Segment Start: DATA PROVIDED
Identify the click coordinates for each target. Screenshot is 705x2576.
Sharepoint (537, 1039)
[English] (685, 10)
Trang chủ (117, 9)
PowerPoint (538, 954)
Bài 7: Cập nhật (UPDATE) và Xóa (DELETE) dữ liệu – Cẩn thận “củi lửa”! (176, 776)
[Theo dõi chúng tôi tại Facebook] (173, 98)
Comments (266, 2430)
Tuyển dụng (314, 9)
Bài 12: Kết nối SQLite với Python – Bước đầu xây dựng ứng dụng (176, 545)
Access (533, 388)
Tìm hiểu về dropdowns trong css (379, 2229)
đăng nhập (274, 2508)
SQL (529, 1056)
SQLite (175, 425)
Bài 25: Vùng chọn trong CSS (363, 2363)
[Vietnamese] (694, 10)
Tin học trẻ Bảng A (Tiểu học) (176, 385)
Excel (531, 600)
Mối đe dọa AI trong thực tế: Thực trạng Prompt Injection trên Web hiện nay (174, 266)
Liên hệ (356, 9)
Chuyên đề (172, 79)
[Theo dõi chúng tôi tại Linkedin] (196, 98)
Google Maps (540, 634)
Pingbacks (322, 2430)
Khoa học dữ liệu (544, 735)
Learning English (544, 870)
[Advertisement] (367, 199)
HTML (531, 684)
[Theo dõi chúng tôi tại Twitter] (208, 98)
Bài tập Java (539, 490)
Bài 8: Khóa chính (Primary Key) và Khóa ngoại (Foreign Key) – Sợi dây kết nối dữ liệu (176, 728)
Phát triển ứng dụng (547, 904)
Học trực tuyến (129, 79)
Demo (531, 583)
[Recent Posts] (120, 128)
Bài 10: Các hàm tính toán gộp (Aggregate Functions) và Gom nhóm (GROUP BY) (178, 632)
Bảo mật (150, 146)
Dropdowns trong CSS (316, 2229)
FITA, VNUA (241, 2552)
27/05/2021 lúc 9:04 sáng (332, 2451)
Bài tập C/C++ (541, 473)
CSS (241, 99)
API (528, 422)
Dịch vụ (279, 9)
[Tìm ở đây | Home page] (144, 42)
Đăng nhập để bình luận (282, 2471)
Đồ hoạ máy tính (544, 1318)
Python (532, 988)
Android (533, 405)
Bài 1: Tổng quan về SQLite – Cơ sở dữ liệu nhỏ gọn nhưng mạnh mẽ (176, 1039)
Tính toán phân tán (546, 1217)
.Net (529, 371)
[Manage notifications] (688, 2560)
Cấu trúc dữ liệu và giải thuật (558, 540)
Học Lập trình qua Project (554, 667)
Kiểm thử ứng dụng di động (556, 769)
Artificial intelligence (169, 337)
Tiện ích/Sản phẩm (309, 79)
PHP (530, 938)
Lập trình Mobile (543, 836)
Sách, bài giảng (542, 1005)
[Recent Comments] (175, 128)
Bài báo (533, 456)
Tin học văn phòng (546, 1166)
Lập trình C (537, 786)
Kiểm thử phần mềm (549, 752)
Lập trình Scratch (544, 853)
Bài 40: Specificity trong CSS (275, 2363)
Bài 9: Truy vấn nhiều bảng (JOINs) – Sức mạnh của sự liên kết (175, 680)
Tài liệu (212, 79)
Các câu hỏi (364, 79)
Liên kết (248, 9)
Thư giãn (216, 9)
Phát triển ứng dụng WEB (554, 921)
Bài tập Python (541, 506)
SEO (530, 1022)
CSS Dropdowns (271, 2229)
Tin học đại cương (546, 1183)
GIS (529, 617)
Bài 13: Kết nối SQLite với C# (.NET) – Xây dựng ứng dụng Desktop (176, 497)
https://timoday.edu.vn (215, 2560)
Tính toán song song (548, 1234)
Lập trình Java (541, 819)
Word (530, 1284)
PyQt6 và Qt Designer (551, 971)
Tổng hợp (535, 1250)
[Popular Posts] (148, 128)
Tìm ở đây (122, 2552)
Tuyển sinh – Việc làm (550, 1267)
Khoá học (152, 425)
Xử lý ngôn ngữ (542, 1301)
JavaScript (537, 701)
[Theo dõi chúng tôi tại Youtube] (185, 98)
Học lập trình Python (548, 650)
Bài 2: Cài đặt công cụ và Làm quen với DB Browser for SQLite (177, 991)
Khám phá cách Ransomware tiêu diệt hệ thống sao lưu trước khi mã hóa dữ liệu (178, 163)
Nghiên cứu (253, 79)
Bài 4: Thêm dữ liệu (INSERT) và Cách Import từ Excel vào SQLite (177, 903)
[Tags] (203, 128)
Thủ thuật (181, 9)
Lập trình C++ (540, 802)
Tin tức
Segment End: DATA PROVIDED
Segment Start: DATA PROVIDED
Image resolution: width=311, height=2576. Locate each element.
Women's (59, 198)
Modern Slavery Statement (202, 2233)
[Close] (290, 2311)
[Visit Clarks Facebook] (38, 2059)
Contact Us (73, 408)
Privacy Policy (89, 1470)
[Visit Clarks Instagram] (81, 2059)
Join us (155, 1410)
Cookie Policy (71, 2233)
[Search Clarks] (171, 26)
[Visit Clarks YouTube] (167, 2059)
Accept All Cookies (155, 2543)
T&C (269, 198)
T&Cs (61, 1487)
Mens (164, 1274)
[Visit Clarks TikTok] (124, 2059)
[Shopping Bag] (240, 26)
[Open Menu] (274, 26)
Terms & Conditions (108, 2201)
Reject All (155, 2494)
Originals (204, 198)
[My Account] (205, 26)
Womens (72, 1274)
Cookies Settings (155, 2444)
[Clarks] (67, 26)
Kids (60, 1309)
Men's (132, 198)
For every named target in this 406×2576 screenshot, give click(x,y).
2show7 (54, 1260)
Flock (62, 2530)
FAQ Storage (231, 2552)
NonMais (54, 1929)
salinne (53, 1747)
Segment End: DATA PROVIDED
PROBLEM STATEMENT:
I'd like the lines above from the one with "Identify the click" up to and including the one with "[Tìm ở đây | Home page] (144, 42)" copied exactly, with no other lines.

OUTPUT FOR THIS TASK:
Identify the click coordinates for each target. Screenshot is 705x2576.
Sharepoint (537, 1039)
[English] (685, 10)
Trang chủ (117, 9)
PowerPoint (538, 954)
Bài 7: Cập nhật (UPDATE) và Xóa (DELETE) dữ liệu – Cẩn thận “củi lửa”! (176, 776)
[Theo dõi chúng tôi tại Facebook] (173, 98)
Comments (266, 2430)
Tuyển dụng (314, 9)
Bài 12: Kết nối SQLite với Python – Bước đầu xây dựng ứng dụng (176, 545)
Access (533, 388)
Tìm hiểu về dropdowns trong css (379, 2229)
đăng nhập (274, 2508)
SQL (529, 1056)
SQLite (175, 425)
Bài 25: Vùng chọn trong CSS (363, 2363)
[Vietnamese] (694, 10)
Tin học trẻ Bảng A (Tiểu học) (176, 385)
Excel (531, 600)
Mối đe dọa AI trong thực tế: Thực trạng Prompt Injection trên Web hiện nay (174, 266)
Liên hệ (356, 9)
Chuyên đề (172, 79)
[Theo dõi chúng tôi tại Linkedin] (196, 98)
Google Maps (540, 634)
Pingbacks (322, 2430)
Khoa học dữ liệu (544, 735)
Learning English (544, 870)
[Advertisement] (367, 199)
HTML (531, 684)
[Theo dõi chúng tôi tại Twitter] (208, 98)
Bài tập Java (539, 490)
Bài 8: Khóa chính (Primary Key) và Khóa ngoại (Foreign Key) – Sợi dây kết nối dữ liệu (176, 728)
Phát triển ứng dụng (547, 904)
Học trực tuyến (129, 79)
Demo (531, 583)
[Recent Posts] (120, 128)
Bài 10: Các hàm tính toán gộp (Aggregate Functions) và Gom nhóm (GROUP BY) (178, 632)
Bảo mật (150, 146)
Dropdowns trong CSS (316, 2229)
FITA, VNUA (241, 2552)
27/05/2021 lúc 9:04 sáng (332, 2451)
Bài tập C/C++ (541, 473)
CSS (241, 99)
API (528, 422)
Dịch vụ (279, 9)
[Tìm ở đây | Home page] (144, 42)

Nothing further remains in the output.